You have to work at it
Designing the value stream is only half the battle, though. To eliminate bottlenecks and waste, there must be an ongoing process of evaluating all you do, to see where more value can be squeezed from the work.
Connect-ALL’s SVP GM Lance Knight said even after organizations have create their value stream maps and design, there’s much more work to be done. “I know what my value stream is, I’ve done my measurements, and my time, and I know what my unplanned waste is, but nobody’s saying, OK, now what do I do with that? There’s a lot more to it,” he said. “If it takes me four weeks to get something through an approval process in my company, there’s a problem with that. There’s a lot of unneeded or wasted time in there. Now I need to dig in. When you dig in, you can use what they call a SIPOC (supplier, input, process, output, customer). So what’s coming in, what are all these things coming in, and why do I need all these to run that process? You can go deeper into value stream and Six Sigma stuff. There’s not like this one place you can go and say, here’s how you remove waste from the organization.”
Another part of the waste removal process is that organizations that have been in business a long time have had practices — habits — in place for a long time, so change is hard. Not enough questioning of process and how work is done is occurring.

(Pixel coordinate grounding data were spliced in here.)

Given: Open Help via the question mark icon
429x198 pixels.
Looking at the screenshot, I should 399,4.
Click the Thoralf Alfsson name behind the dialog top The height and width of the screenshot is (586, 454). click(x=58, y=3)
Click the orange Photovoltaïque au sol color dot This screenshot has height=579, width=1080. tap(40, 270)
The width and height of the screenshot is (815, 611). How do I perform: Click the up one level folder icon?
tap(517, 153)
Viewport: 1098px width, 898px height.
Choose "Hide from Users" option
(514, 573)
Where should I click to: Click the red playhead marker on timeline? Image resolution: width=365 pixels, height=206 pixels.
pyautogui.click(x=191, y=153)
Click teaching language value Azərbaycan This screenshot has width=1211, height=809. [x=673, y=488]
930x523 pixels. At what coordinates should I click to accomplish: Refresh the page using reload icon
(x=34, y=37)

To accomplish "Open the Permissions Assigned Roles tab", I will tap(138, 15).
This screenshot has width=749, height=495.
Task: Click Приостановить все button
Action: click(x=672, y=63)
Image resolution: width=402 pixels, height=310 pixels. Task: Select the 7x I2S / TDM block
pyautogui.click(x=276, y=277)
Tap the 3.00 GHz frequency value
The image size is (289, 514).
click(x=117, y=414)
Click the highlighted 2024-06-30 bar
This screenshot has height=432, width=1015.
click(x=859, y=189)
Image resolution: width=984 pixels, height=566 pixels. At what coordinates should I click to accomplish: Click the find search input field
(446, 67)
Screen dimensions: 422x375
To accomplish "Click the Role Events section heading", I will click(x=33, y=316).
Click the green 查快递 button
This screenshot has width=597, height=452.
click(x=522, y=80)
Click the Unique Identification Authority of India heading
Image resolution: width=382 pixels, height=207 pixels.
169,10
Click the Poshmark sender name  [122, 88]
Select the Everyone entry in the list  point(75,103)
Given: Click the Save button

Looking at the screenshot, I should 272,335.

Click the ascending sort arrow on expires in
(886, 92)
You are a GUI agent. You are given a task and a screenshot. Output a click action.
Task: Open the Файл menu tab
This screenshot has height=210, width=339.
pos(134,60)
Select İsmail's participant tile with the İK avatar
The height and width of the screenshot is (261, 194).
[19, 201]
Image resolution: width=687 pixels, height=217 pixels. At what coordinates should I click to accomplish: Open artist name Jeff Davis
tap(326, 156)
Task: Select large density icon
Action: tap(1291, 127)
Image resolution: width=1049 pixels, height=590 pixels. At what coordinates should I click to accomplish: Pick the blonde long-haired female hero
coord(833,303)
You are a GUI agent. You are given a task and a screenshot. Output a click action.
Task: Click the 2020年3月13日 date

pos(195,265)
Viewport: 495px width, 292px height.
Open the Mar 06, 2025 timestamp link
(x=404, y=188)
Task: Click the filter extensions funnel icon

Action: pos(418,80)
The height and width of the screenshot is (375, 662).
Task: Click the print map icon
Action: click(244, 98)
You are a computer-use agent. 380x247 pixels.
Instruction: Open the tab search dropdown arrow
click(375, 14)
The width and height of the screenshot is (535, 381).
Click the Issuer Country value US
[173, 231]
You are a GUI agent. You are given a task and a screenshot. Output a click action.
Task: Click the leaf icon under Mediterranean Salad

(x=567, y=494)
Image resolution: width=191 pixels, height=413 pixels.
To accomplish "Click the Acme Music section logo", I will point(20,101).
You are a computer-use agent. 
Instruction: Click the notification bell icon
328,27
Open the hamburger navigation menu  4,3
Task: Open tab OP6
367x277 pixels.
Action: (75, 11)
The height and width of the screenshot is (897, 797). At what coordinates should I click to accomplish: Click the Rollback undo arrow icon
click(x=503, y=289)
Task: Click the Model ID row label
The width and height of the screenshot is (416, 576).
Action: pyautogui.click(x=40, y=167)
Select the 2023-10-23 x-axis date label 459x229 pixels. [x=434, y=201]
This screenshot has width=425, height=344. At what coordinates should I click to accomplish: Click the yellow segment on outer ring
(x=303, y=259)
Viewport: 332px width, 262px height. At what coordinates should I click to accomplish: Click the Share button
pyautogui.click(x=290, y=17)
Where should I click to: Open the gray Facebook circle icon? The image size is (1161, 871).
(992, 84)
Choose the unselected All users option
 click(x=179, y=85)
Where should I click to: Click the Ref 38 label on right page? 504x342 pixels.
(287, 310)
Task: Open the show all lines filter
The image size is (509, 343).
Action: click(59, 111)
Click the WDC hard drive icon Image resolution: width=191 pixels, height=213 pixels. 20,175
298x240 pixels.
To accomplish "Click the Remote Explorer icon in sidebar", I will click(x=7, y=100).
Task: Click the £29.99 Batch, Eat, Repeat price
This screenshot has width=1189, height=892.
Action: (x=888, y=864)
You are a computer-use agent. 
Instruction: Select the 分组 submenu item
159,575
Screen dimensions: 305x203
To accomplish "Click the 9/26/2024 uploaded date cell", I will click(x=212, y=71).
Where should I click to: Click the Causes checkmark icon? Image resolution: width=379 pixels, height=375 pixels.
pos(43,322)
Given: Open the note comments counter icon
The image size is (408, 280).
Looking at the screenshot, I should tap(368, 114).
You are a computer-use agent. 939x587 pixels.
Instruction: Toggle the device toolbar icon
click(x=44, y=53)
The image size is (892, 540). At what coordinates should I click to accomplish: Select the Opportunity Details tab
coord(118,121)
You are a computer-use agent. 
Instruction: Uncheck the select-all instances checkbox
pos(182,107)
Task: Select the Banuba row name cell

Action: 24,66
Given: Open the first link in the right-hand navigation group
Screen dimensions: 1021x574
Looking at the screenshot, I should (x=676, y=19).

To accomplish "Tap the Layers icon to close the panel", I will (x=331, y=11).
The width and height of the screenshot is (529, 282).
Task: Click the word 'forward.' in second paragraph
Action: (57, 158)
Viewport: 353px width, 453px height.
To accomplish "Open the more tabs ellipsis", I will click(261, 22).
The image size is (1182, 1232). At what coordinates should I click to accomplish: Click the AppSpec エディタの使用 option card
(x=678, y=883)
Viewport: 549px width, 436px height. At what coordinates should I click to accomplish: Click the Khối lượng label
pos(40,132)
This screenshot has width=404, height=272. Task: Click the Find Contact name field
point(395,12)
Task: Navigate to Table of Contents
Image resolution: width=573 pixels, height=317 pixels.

Knight described his time in IT at a 100-year-old aerospace company in upstate New York called Utica Drop Forge. “They were doing things that they had to do for ISO-9000, called a corrective action,” he recalled. “They were living that corrective action for 30 years. So I would go out to this injection dye machine, and the guy would be sitting there and he would be writing the numbers on paper, then sitting down and putting them into a computer.
“I was like, ‘Why are you writing it on paper still?’ Well, the guy said, ‘20 years ago, Pratt & Whitney filed a corrective action because they weren’t getting this information and I have to write it on paper.’
“Well, how are they getting this information now?” Knight asked the man. “I email them in a spreadsheet,” was the reply. “So, why are you writing it down?” Knight called this over-processing waste.
“That’s what happens in these big organizations,” Knight explained. “They can’t get lean because they can’t figure out how to remove their own creative processes.”
He went on to say that organizations have to know that that is what they’re looking for, but it’s not something that someone in the organization can often do. The solution is to bring in an outside change agent.
Plutora’s Davis said, “People focus a lot, when they talk about value stream, on the value delivered at the end of the day to the customer, and tying that to the business. And while that’s obviously critical, and perhaps even where the whole thing needs to start, we see the notion of value being relevant throughout the entire organization. So, even at a practitioner level, there’s value in understanding better what’s going on in and around my adjacent world, to assess whether I’m getting better, and adding value to the process.”